◆ EXERCISE BRIEF ◆
Your answer must hold only the lines below from the line containing "This screenshot has width=599, height=403." through the line containing "Given: Select the Note", each reproduced exactly.

DATASET RECORDS Start Marker

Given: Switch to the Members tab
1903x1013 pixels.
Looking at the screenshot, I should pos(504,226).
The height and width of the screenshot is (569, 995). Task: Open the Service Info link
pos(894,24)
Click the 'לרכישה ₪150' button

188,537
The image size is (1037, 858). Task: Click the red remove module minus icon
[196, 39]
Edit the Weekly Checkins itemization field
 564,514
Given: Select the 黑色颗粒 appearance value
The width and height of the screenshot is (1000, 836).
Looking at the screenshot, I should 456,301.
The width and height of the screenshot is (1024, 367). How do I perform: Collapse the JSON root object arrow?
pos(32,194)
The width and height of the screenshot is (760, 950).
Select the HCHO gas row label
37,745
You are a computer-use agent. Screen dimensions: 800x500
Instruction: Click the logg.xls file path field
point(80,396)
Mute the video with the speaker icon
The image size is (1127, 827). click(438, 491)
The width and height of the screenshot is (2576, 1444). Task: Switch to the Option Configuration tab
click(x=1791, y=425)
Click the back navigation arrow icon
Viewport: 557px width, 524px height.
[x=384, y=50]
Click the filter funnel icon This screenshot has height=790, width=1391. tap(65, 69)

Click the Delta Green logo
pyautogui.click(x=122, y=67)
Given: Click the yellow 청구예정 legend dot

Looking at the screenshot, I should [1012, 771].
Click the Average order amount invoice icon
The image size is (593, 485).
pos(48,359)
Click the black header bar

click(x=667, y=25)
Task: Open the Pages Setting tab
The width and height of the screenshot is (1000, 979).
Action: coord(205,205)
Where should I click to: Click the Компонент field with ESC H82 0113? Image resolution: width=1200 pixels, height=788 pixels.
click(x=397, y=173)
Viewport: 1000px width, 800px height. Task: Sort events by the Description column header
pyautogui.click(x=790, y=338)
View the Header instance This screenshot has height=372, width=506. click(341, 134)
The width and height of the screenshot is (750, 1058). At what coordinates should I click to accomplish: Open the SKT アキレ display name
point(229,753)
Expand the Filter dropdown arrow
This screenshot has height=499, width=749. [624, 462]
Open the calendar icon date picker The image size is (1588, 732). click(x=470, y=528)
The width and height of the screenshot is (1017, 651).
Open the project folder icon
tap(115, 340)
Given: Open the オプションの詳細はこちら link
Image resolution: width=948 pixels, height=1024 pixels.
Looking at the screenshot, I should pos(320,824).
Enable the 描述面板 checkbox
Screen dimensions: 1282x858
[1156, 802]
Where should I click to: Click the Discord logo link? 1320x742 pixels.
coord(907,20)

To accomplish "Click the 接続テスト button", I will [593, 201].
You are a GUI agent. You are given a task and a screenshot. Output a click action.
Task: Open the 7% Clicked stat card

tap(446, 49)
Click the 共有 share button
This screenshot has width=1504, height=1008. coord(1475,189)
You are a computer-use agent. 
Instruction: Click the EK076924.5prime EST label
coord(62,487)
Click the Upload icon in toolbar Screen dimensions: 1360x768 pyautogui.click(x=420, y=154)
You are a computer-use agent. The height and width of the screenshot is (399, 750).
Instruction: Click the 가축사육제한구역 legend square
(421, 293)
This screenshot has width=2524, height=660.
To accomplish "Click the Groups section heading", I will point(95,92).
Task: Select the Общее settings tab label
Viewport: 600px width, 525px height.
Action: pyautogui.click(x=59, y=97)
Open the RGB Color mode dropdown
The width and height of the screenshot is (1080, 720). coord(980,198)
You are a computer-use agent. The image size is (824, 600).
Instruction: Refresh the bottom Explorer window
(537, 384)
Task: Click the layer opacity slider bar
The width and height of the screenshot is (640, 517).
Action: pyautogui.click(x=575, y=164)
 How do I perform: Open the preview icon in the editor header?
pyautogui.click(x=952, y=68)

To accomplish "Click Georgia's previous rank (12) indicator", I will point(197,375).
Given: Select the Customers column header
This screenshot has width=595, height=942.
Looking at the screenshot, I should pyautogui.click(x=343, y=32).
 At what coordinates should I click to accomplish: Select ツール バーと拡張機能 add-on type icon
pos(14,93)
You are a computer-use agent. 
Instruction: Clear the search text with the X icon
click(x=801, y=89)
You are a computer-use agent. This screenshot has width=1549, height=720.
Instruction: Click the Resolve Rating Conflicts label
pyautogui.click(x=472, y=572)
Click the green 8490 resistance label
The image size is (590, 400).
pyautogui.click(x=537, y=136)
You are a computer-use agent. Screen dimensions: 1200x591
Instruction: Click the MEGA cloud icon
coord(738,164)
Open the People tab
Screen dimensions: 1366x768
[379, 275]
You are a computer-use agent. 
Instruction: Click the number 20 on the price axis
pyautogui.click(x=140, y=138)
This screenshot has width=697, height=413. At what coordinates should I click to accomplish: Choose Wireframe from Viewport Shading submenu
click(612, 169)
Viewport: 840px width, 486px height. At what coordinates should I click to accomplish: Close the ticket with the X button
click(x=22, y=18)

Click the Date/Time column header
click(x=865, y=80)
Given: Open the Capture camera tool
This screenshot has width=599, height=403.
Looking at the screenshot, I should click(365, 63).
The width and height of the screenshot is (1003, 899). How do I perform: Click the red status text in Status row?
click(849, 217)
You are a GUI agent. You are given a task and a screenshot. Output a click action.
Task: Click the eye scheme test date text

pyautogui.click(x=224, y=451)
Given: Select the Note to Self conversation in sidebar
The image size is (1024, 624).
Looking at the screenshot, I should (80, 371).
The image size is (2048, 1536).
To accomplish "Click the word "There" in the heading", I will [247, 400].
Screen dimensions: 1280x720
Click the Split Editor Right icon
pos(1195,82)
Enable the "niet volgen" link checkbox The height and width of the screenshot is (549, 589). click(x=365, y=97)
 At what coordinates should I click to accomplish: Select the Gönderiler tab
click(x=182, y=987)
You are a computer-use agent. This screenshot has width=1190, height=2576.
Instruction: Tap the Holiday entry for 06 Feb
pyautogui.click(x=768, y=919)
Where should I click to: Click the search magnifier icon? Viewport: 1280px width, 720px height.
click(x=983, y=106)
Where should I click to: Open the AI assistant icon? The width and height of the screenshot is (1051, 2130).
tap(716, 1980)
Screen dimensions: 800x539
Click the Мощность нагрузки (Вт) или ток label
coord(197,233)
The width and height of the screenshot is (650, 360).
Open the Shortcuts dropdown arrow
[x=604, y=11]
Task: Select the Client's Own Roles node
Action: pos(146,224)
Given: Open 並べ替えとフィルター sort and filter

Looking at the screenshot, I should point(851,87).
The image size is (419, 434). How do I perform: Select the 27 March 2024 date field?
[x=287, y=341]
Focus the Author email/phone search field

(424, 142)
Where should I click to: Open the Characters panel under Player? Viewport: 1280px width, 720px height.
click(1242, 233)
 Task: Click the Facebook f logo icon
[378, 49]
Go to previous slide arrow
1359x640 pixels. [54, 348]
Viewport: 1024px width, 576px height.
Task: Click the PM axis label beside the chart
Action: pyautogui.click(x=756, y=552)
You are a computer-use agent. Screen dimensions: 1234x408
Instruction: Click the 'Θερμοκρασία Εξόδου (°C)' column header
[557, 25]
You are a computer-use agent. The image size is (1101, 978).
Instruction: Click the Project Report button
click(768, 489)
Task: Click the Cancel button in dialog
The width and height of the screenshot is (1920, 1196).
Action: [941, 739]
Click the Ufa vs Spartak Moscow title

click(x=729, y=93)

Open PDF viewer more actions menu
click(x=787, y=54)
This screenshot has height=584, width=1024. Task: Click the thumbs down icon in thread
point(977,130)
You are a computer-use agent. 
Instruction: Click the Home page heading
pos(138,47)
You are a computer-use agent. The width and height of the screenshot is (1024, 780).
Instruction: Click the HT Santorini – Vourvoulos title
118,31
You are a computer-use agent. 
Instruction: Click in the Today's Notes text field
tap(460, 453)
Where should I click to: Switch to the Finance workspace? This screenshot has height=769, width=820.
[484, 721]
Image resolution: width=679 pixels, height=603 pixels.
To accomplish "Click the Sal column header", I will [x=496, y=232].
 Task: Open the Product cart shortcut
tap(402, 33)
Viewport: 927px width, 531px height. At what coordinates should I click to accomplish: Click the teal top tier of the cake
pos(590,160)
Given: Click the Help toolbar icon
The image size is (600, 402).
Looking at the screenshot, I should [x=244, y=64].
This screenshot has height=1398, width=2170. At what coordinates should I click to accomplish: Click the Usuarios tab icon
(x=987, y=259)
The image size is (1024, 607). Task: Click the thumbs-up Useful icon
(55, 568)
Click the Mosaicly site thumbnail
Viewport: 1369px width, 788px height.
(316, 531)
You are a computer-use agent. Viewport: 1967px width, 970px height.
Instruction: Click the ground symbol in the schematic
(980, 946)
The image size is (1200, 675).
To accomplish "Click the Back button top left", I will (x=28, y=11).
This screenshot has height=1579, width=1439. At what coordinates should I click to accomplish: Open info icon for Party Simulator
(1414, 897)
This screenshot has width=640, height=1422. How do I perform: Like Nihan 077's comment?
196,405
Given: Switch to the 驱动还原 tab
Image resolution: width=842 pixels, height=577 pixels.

DATASET RECORDS End Marker

◆ RESPONSE TO THE EXERCISE ◆
This screenshot has width=599, height=403.
Looking at the screenshot, I should click(365, 63).
The width and height of the screenshot is (1003, 899). How do I perform: Click the red status text in Status row?
click(849, 217)
You are a GUI agent. You are given a task and a screenshot. Output a click action.
Task: Click the eye scheme test date text

pyautogui.click(x=224, y=451)
Given: Select the Note to Self conversation in sidebar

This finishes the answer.